## Linear Algebra and Its Applications, Exercise 2.1.1

Exercise 2.1.1. Construct the following:

(a) a subset of 2-D space closed under vector addition and subtraction but not scalar multiplication

(b) a subset of 2-D space closed under scalar multiplication but not vector addition

Answer: (a) The set of all vectors $(i, j)$ where $i$ and $j$ are integers; for example, $(0, 0)$, $(1, 1)$, $(-2, 3)$, etc. This set is closed under vector addition, since the sum or difference of two integers is always an integer. However it is not closed under scalar multiplication, since (for example) multiplying $(1, 1)$ by $\frac{1}{2}$ produces a result $(\frac{1}{2}, \frac{1}{2})$ not in the set.

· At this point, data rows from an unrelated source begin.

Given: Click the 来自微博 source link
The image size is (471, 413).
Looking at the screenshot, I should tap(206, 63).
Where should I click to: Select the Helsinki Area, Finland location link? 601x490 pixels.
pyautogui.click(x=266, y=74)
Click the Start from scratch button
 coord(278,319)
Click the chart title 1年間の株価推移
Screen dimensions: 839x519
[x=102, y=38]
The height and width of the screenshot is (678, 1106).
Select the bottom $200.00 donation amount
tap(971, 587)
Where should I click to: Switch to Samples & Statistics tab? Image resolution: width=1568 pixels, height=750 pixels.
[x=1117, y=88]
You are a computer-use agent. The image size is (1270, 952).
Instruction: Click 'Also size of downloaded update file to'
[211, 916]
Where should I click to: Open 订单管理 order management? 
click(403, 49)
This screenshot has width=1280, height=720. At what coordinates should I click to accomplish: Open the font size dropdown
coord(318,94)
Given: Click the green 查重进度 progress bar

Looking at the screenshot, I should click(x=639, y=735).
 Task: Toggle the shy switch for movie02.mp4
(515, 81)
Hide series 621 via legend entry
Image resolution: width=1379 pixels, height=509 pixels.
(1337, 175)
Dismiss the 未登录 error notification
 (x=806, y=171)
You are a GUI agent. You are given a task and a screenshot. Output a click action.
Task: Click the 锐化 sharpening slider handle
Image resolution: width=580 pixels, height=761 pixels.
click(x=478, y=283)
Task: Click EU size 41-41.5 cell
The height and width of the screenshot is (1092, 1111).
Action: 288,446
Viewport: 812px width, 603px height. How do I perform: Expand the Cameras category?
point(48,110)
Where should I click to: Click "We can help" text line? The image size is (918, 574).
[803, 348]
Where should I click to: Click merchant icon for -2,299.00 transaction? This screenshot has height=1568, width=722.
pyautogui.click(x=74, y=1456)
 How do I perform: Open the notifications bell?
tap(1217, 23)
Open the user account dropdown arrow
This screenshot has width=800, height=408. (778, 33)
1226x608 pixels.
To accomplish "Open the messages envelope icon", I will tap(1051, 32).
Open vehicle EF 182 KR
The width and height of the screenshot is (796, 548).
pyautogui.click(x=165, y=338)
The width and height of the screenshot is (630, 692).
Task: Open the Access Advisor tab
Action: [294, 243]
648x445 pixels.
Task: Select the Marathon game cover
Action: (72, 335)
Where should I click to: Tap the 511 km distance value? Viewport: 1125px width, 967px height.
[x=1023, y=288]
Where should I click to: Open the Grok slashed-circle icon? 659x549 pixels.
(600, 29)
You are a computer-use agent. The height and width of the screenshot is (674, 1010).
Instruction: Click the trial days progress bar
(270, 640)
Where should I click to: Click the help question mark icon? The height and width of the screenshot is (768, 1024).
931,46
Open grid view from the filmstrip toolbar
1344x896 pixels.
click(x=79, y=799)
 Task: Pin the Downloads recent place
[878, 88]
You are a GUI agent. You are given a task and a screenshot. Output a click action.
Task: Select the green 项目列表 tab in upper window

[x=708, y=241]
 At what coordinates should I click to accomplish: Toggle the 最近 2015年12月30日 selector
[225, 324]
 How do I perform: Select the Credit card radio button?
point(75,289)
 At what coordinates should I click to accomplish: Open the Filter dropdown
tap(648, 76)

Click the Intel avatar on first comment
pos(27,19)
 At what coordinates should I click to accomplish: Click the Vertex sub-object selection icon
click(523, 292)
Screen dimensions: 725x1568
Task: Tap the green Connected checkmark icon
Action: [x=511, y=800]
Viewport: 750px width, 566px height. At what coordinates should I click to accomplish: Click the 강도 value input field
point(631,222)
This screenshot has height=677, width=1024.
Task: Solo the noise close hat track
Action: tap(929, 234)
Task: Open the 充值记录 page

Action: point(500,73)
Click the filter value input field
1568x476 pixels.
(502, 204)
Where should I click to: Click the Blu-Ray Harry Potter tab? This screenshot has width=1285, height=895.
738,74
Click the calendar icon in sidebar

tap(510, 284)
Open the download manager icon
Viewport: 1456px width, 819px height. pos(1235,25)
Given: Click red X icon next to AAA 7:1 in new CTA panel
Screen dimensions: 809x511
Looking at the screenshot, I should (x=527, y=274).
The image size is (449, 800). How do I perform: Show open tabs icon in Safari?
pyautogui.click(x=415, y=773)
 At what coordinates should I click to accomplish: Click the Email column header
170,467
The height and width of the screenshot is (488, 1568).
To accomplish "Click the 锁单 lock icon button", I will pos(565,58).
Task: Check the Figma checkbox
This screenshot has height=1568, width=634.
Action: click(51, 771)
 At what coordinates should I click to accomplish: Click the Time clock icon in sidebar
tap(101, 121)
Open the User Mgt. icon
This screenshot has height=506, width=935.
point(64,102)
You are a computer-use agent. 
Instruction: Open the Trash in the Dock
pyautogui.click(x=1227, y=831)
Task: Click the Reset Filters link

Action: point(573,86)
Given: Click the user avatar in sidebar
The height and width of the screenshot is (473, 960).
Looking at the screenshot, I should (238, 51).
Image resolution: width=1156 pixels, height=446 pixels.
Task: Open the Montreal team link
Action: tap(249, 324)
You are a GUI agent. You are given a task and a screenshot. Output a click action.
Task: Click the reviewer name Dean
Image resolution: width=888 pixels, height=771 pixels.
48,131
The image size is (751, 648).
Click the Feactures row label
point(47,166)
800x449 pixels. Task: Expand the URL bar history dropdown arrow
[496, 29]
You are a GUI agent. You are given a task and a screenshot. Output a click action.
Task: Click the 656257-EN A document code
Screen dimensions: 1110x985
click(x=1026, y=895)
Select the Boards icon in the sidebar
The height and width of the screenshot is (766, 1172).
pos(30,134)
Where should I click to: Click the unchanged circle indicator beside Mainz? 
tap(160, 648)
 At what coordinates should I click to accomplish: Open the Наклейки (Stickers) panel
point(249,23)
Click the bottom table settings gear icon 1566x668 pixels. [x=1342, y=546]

(b) The set of all points on the x axis and y axis, that is $(x_1, 0)$ and $(0, x_2)$, is closed under scalar multiplication but not under vector addition.

NOTE: This continues a series of posts containing worked out exercises from the (out of print) book Linear Algebra and Its Applications, Third Edition by Gilbert Strang.

If you find these posts useful I encourage you to also check out the more current Linear Algebra and Its Applications, Fourth Edition, Dr Strang’s introductory textbook Introduction to Linear Algebra, Fourth Edition and the accompanying free online course, and Dr Strang’s other books.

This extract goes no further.